▸ Assigned task
Only an exact copy of every record counts as an answer.

▸ Data section

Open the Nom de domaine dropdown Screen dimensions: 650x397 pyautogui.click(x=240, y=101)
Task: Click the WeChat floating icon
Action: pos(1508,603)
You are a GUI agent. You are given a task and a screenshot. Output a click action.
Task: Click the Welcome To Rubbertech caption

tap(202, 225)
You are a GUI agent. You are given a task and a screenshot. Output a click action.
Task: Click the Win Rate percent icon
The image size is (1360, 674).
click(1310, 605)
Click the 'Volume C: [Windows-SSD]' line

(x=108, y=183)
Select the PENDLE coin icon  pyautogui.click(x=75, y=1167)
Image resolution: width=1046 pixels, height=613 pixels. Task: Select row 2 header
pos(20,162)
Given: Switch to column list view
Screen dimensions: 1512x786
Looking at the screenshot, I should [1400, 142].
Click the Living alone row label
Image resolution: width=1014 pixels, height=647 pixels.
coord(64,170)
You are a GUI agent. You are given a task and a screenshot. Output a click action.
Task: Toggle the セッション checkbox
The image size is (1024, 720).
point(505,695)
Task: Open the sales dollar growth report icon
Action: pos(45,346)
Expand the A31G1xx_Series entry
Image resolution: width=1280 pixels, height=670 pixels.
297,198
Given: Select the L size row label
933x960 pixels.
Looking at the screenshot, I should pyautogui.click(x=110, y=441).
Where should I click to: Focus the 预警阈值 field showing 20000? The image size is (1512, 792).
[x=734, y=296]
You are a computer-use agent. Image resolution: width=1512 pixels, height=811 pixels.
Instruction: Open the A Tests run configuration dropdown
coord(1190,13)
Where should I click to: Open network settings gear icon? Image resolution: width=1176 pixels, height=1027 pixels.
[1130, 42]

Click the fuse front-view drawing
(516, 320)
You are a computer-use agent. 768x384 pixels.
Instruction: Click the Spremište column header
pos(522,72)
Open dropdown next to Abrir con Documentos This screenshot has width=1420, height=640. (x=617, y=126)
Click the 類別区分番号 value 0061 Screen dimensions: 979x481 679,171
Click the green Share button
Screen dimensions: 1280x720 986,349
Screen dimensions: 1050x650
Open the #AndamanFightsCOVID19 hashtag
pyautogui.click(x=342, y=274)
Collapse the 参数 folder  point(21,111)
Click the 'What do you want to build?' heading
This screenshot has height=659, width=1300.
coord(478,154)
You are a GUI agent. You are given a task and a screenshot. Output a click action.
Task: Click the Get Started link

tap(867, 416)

▸ Written solution
Open the Nom de domaine dropdown Screen dimensions: 650x397 pyautogui.click(x=240, y=101)
Task: Click the WeChat floating icon
Action: pos(1508,603)
You are a GUI agent. You are given a task and a screenshot. Output a click action.
Task: Click the Welcome To Rubbertech caption

tap(202, 225)
You are a GUI agent. You are given a task and a screenshot. Output a click action.
Task: Click the Win Rate percent icon
The image size is (1360, 674).
click(1310, 605)
Click the 'Volume C: [Windows-SSD]' line

(x=108, y=183)
Select the PENDLE coin icon  pyautogui.click(x=75, y=1167)
Image resolution: width=1046 pixels, height=613 pixels. Task: Select row 2 header
pos(20,162)
Given: Switch to column list view
Screen dimensions: 1512x786
Looking at the screenshot, I should [1400, 142].
Click the Living alone row label
Image resolution: width=1014 pixels, height=647 pixels.
coord(64,170)
You are a GUI agent. You are given a task and a screenshot. Output a click action.
Task: Toggle the セッション checkbox
The image size is (1024, 720).
point(505,695)
Task: Open the sales dollar growth report icon
Action: pos(45,346)
Expand the A31G1xx_Series entry
Image resolution: width=1280 pixels, height=670 pixels.
297,198
Given: Select the L size row label
933x960 pixels.
Looking at the screenshot, I should pyautogui.click(x=110, y=441).
Where should I click to: Focus the 预警阈值 field showing 20000? The image size is (1512, 792).
[x=734, y=296]
You are a computer-use agent. Image resolution: width=1512 pixels, height=811 pixels.
Instruction: Open the A Tests run configuration dropdown
coord(1190,13)
Where should I click to: Open network settings gear icon? Image resolution: width=1176 pixels, height=1027 pixels.
[1130, 42]

Click the fuse front-view drawing
(516, 320)
You are a computer-use agent. 768x384 pixels.
Instruction: Click the Spremište column header
pos(522,72)
Open dropdown next to Abrir con Documentos This screenshot has width=1420, height=640. (x=617, y=126)
Click the 類別区分番号 value 0061 Screen dimensions: 979x481 679,171
Click the green Share button
Screen dimensions: 1280x720 986,349
Screen dimensions: 1050x650
Open the #AndamanFightsCOVID19 hashtag
pyautogui.click(x=342, y=274)
Collapse the 参数 folder  point(21,111)
Click the 'What do you want to build?' heading
This screenshot has height=659, width=1300.
coord(478,154)
You are a GUI agent. You are given a task and a screenshot. Output a click action.
Task: Click the Get Started link

tap(867, 416)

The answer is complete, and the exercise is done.